WORK ITEM
Exercise in exact copying: restate word for word only the lines below from the one containing "Click the first 地址 address line field" through the one containing "The height and", omitting any pictures.
────────────────
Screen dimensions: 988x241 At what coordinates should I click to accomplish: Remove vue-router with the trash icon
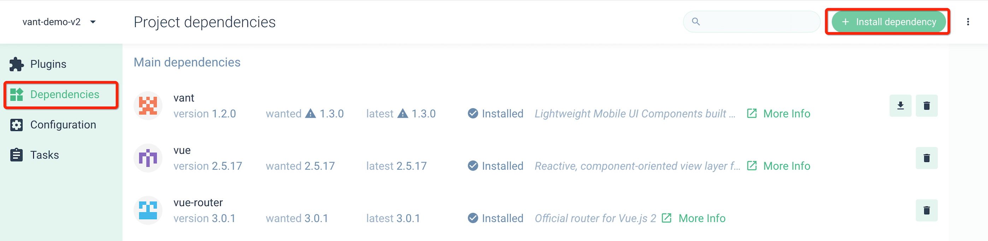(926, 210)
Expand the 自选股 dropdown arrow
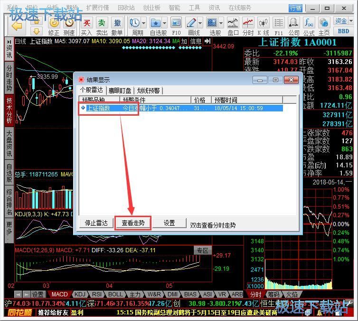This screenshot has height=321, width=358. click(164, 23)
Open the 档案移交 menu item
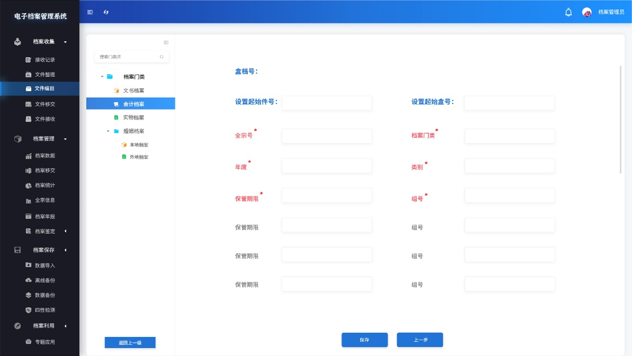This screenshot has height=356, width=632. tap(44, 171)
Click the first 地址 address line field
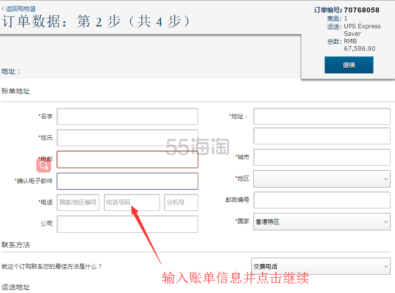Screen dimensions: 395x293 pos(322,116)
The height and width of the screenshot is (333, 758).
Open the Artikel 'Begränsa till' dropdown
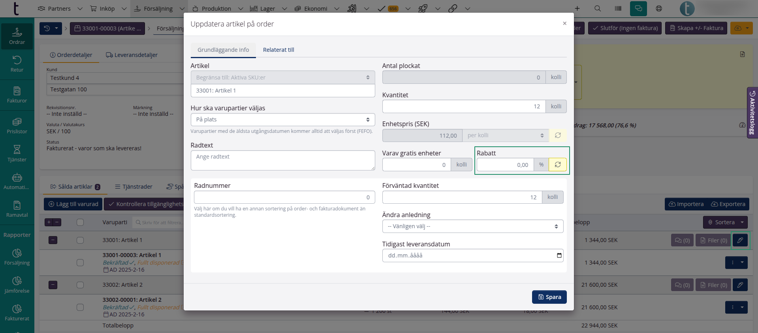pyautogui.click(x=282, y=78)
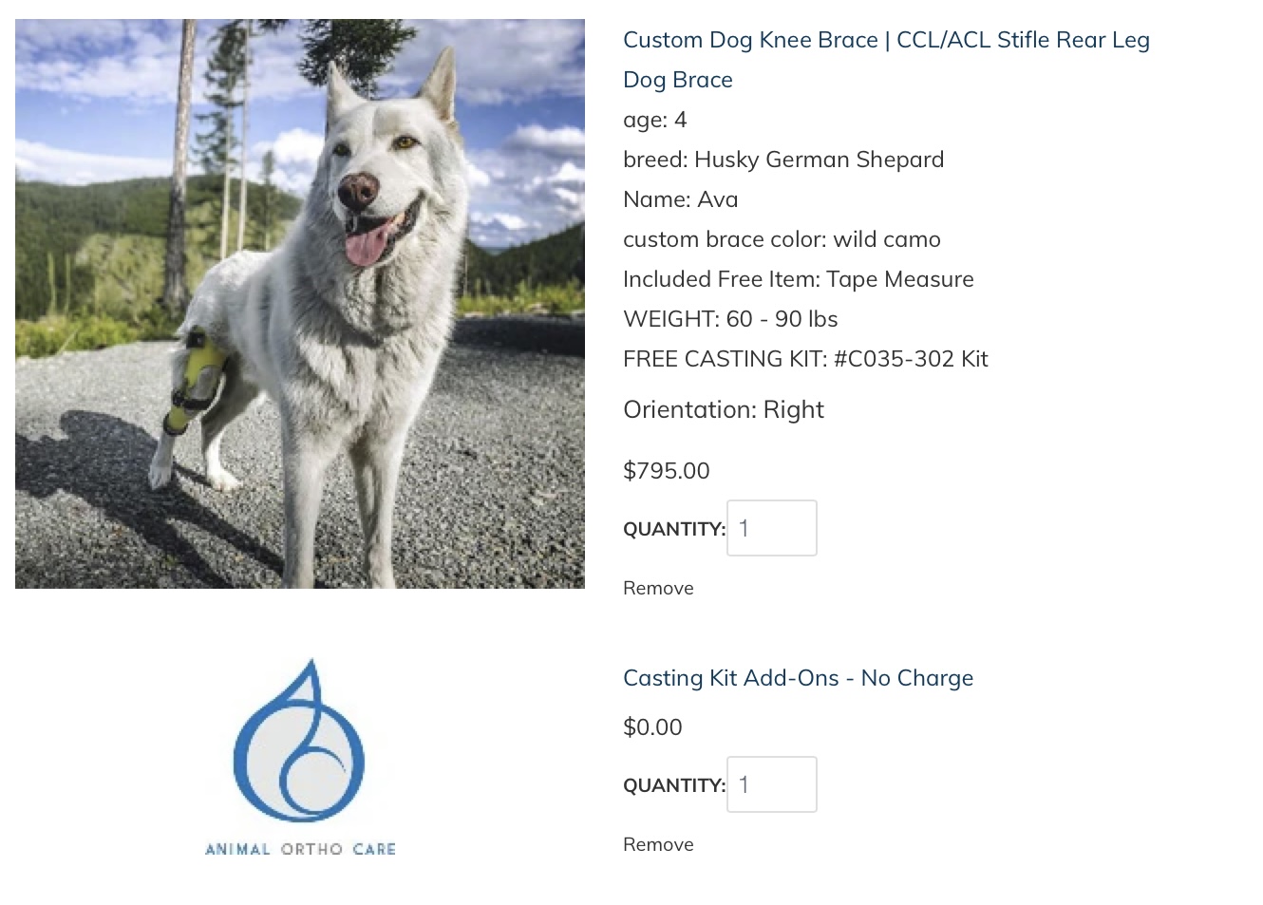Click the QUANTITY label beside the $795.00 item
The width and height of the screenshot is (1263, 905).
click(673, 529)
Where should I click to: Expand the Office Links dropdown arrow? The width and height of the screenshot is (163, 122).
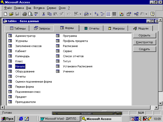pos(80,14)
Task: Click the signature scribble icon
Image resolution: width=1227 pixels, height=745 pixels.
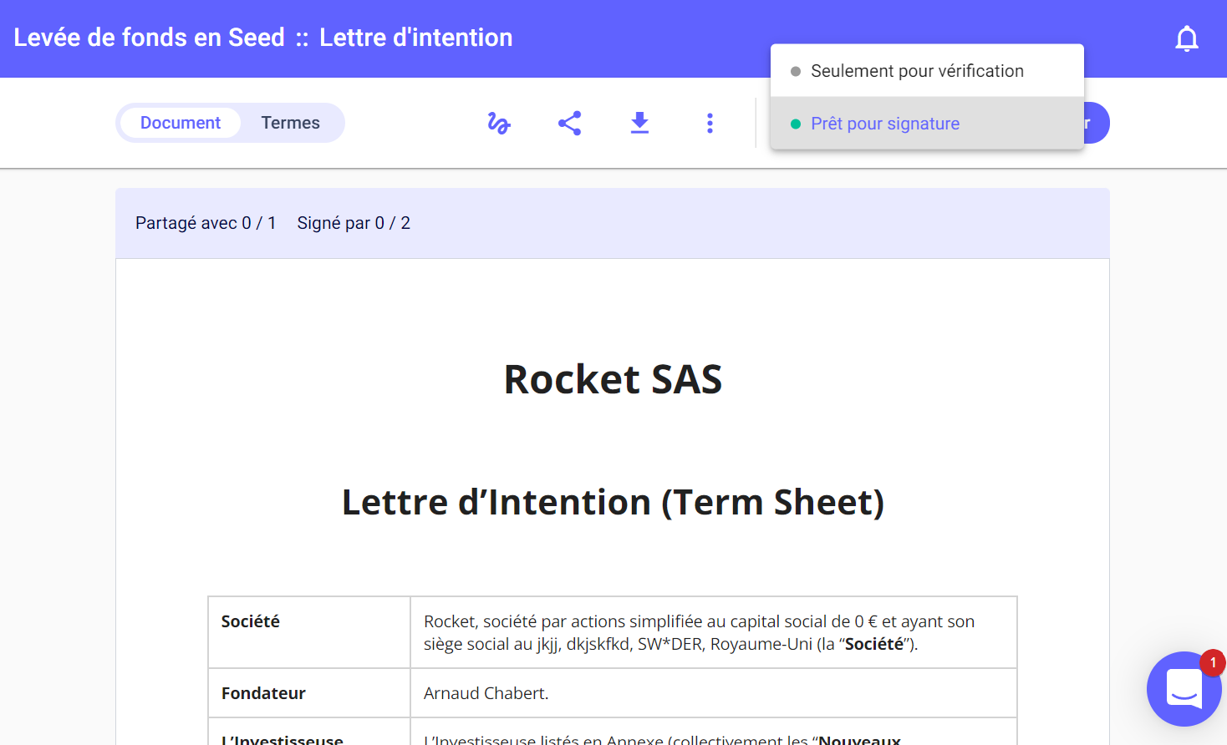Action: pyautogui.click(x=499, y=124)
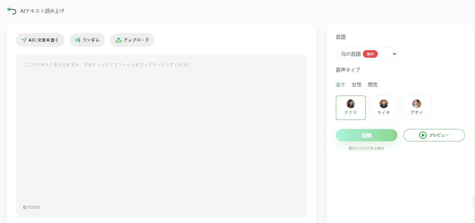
────────────────
SOLUTION FOR THIS PROBLEM
Click the first 地址 address line field
Screen dimensions: 395x293 pos(322,116)
The height and width of the screenshot is (333, 758).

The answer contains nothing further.